A model is only the first step in patient treatment. Once an overall safety profile for a drug is established, medical practitioners have to understand how it will affect a patient with a particular medical history. To help in this process preDiCT’s researchers are working in partnership with drug companies AstraZeneca and GlaxoSmithKline to investigate drug safety and with Pfizer to use preDiCT’s simulations to identify unique ‘signatures’ for different heart problems.

One super-model per person

And there’s also the problem that electrical activity is just one aspect of how the heart works. “[But,] simulating the physical beating is a much bigger challenge,” said Fletcher. In order understand how the heart pumps blood through the body, a bigger and more complicated model is needed. Such a model would have to be in three dimensions and realistically simulate the heart’s pumping action.

PreDiCT is the most advanced part of a larger project to be able to model every living human: a mathematical model of you, describing everything down to your face, skin, muscle, bones and DNA. This ‘virtual you’ could give doctors an idea of your reaction to drug treatments that could eventually save your life or even your susceptibility to certain diseases.

The Virtual Physiological Human (VPH) Network of Excellence is developing standards and best practice across Europe for over 26 projects, developing the most accurate simulations of human physiology, such as the heart or skeletal structure. The project has a budget of 207 million Euros from the European Commission over the next two years.

“The eventual goal is healthier Europeans and a healthier European pharmaceutical industry. A unified model of everything is a long way off. Just as one drug doesn't treat all diseases, one model can't possibly describe all aspects of the human body.

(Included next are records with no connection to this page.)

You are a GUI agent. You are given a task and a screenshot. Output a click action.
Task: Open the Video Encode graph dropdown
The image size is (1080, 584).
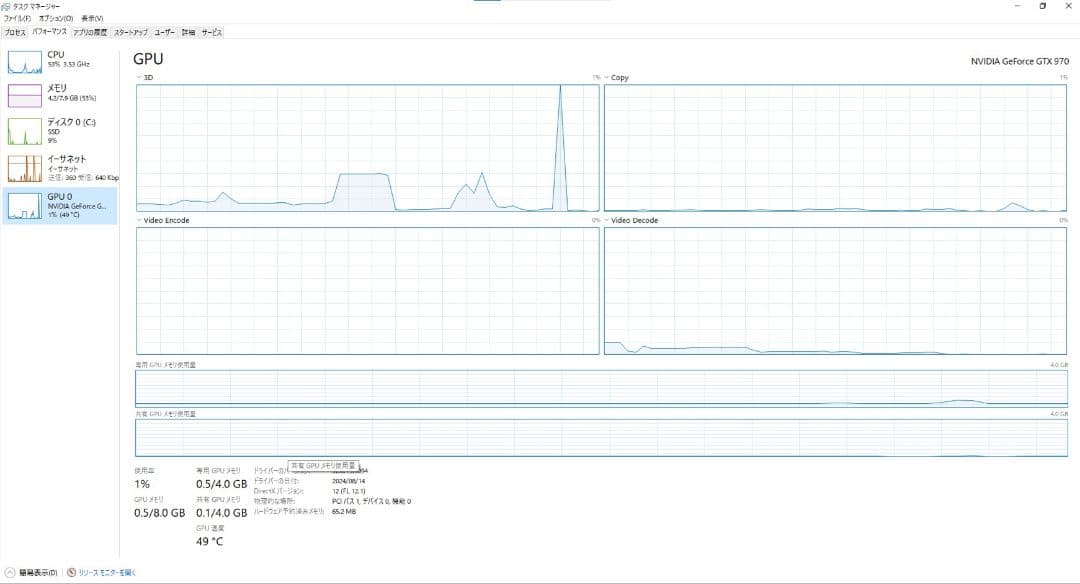tap(138, 220)
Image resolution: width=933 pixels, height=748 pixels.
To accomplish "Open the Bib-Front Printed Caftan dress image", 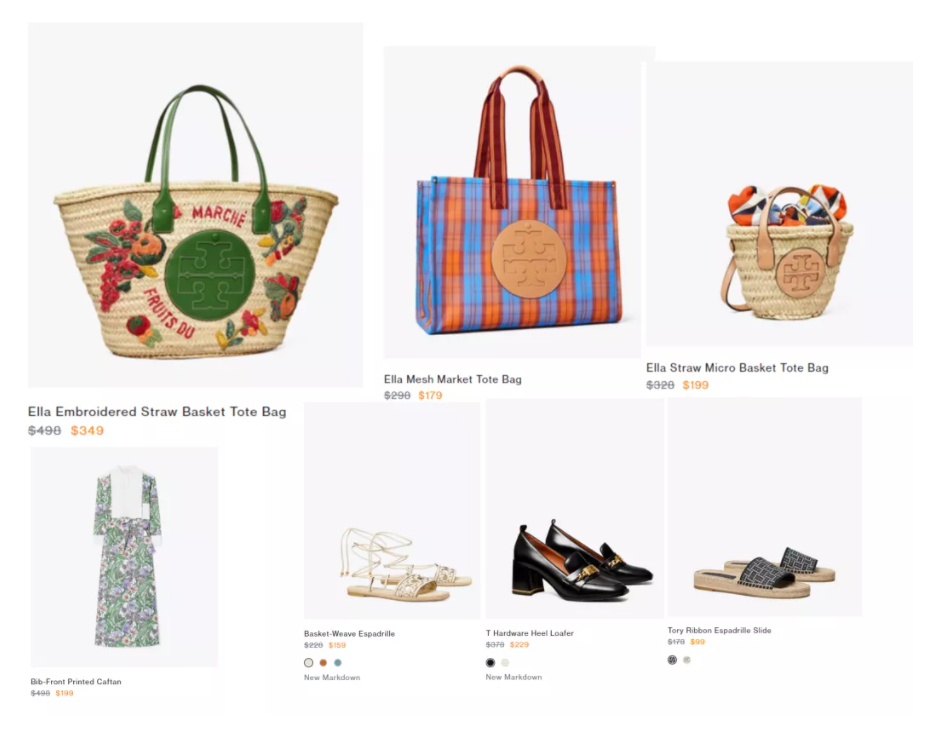I will click(124, 557).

But, if we make sure that models can work together, we can combine them to investigate whatever we need to look at for a particular patient,” Fletcher said.

In the near future, the Virtual Physiological Human project will enable surgeons to fuse real and virtual data of the patient and optimize surgical procedures in real time. All patient data could be stored and used within cloud computing. Image courtesy AZ / IS / S. Kaulitzki, M. Abildgaard, V. Yakochuk.

Hella-data?

The amount of data involved in this sort of project is enormous. To model a heart, “taking into account the internal 3D structure, at all scales, even for one second of activity involves solving millions of equations simultaneously, and quickly generates terabytes of data - and that's before you start to include movement,” said Fletcher.

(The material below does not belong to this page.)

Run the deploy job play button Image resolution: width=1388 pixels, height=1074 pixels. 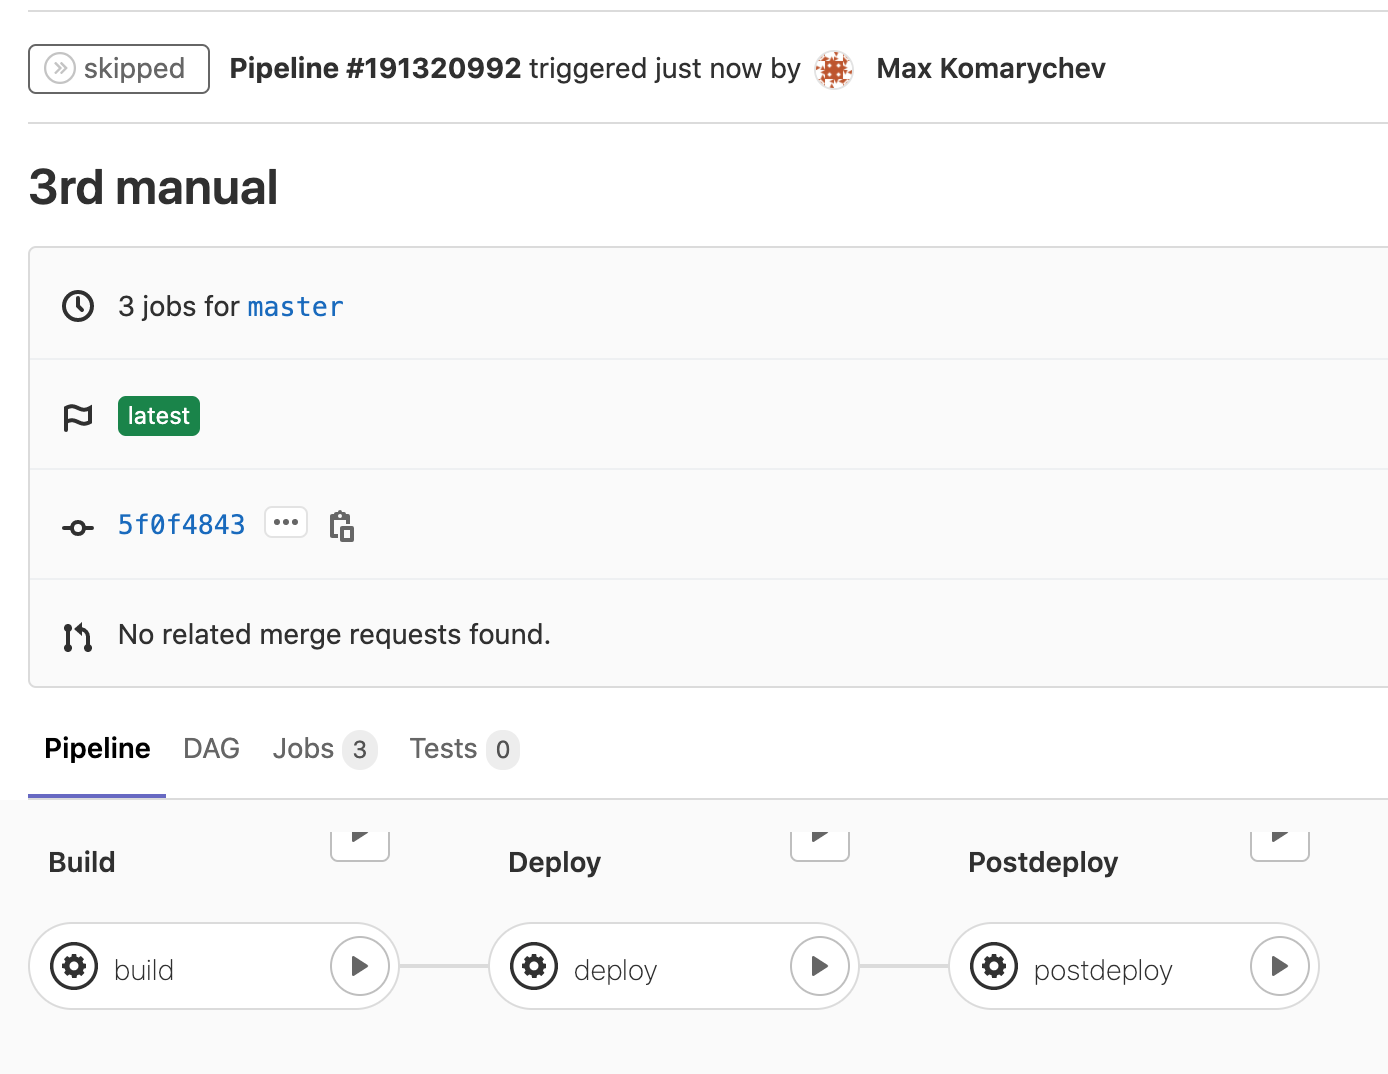point(820,966)
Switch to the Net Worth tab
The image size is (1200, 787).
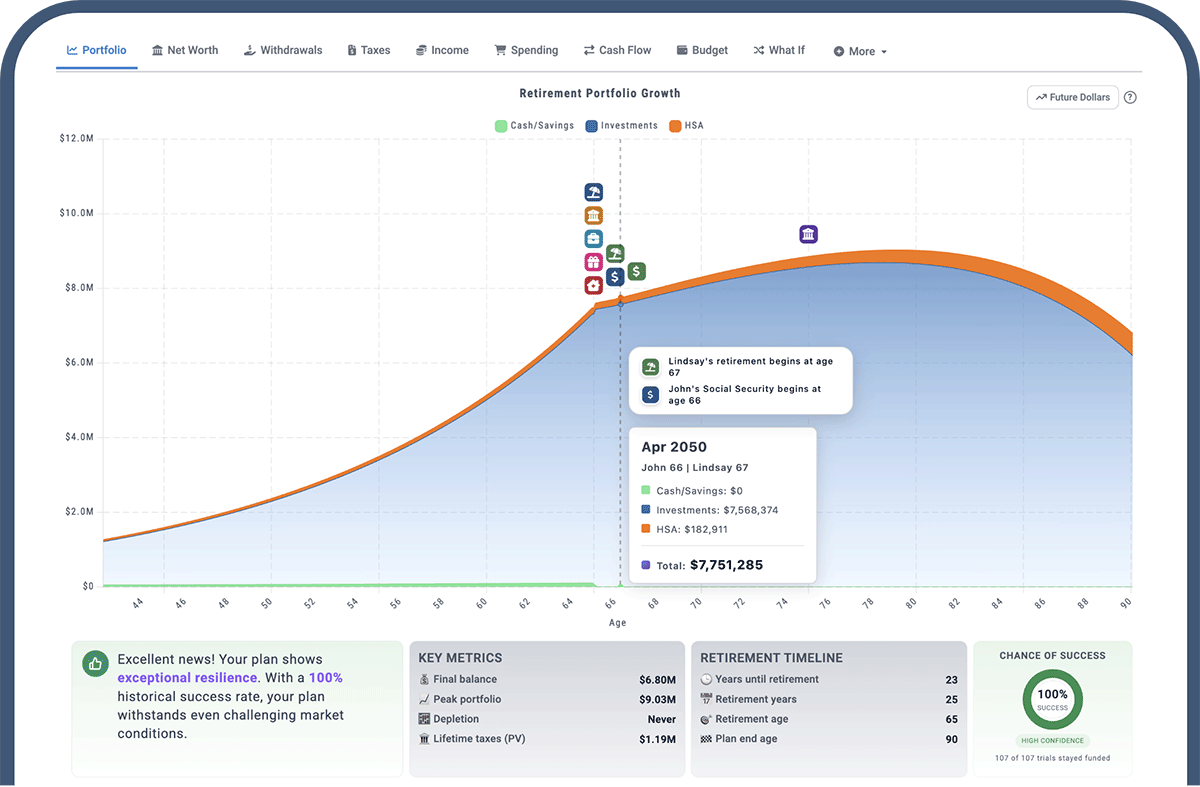(185, 50)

To model a beating heart, there are 10²⁶ possible space-time combinations or 100 million, billion, billion data points, according to Peter Kohl, from Imperial College London and co-founder of the Virtual Physiological Human (VPH) Network of Excellence.

There is no International System of Units (SI) name for the unit prefix of numbers after 10²⁴. There are mega, giga, tera and peta, and so on, but the SI system stops at 10²⁴ or 'yotta'.

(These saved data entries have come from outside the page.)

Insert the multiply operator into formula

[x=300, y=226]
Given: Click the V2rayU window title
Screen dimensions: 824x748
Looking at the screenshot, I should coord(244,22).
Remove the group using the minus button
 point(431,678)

“Since 2010, scientists have been petitioning to introduce a new large number name for 10²⁷, called ‘hella’ because many measurements of the Sun are made in this range,” said Kohl. There is even a Facebook petition.

Under this naming scheme, the Sun would way 2.2 hella-tons, and “our Virtual Physiological Human project is looking at 0.1 of a hella-data,” said Kohl.

“Only large-scale computing can cope with this. We are using grids and high-performance computers for this challenge. Clouds will also be important in sustaining a distributed networked infrastructure,” said Fletcher.

“Today, we still need to answer fundamental questions such as how do we get more access to high-performance computers for simulation and how do we train doctors how to use our software. We have many projects hard at work.”